◆ Problem ◆
The expected answer is the set of lines in the data below between the line holding "You are a computer-use" and the line holding "Instruction: Open the Apps breadcrumb link", inclusive, written out exactly.

◆ Records to process ◆
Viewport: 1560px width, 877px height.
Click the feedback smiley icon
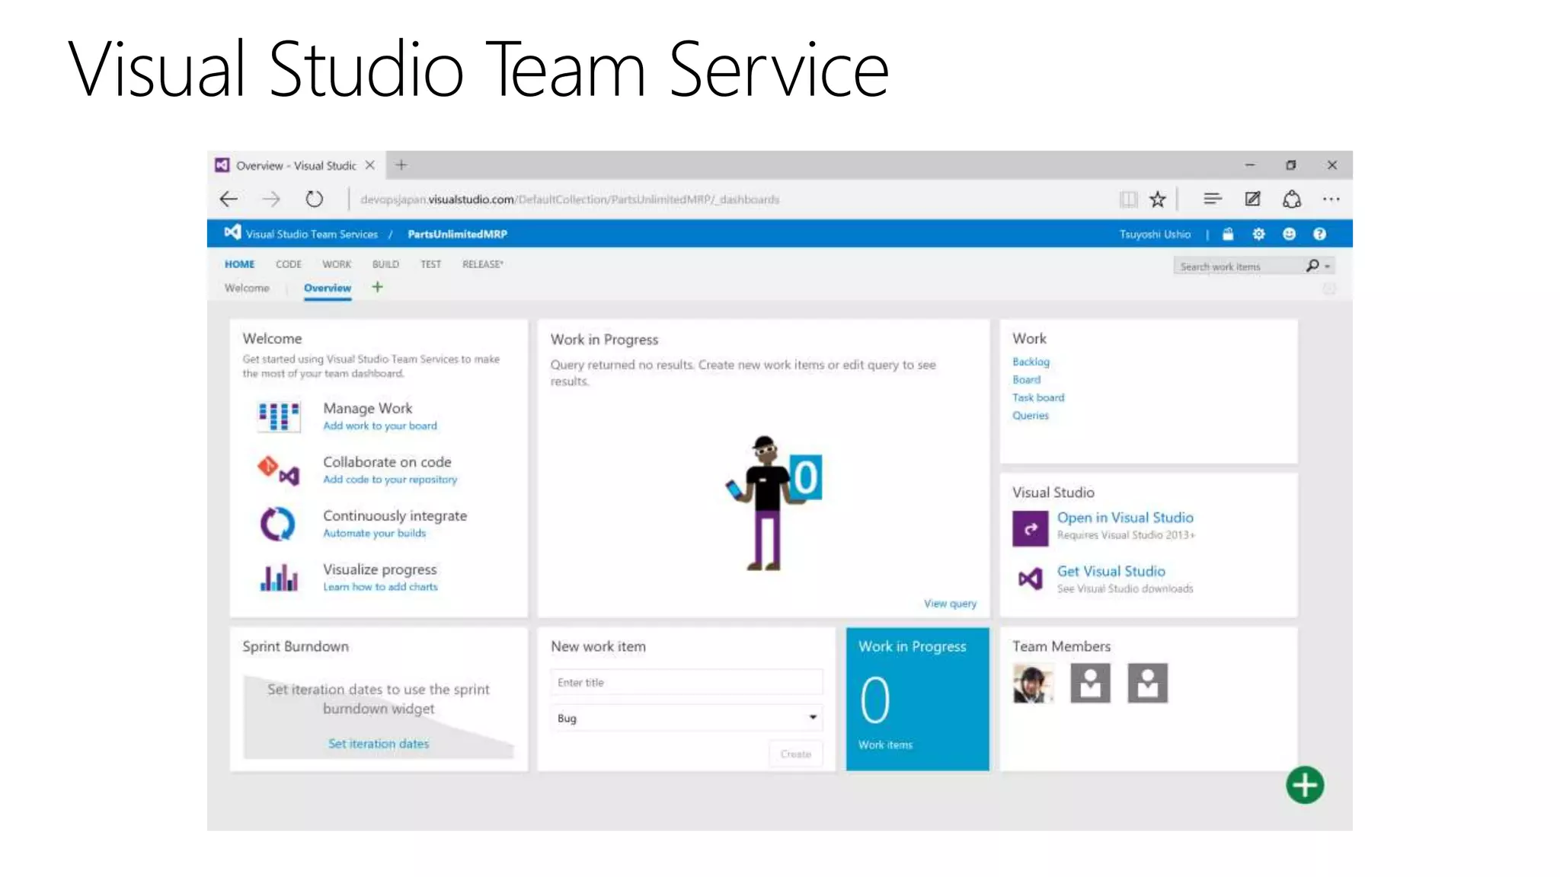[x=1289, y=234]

---

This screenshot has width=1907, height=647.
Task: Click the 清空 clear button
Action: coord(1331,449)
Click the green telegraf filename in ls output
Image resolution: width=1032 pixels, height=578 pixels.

---

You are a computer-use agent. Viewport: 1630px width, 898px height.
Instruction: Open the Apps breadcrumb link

◆ Finished task ◆
You are a computer-use agent. Viewport: 1630px width, 898px height.
Instruction: Open the Apps breadcrumb link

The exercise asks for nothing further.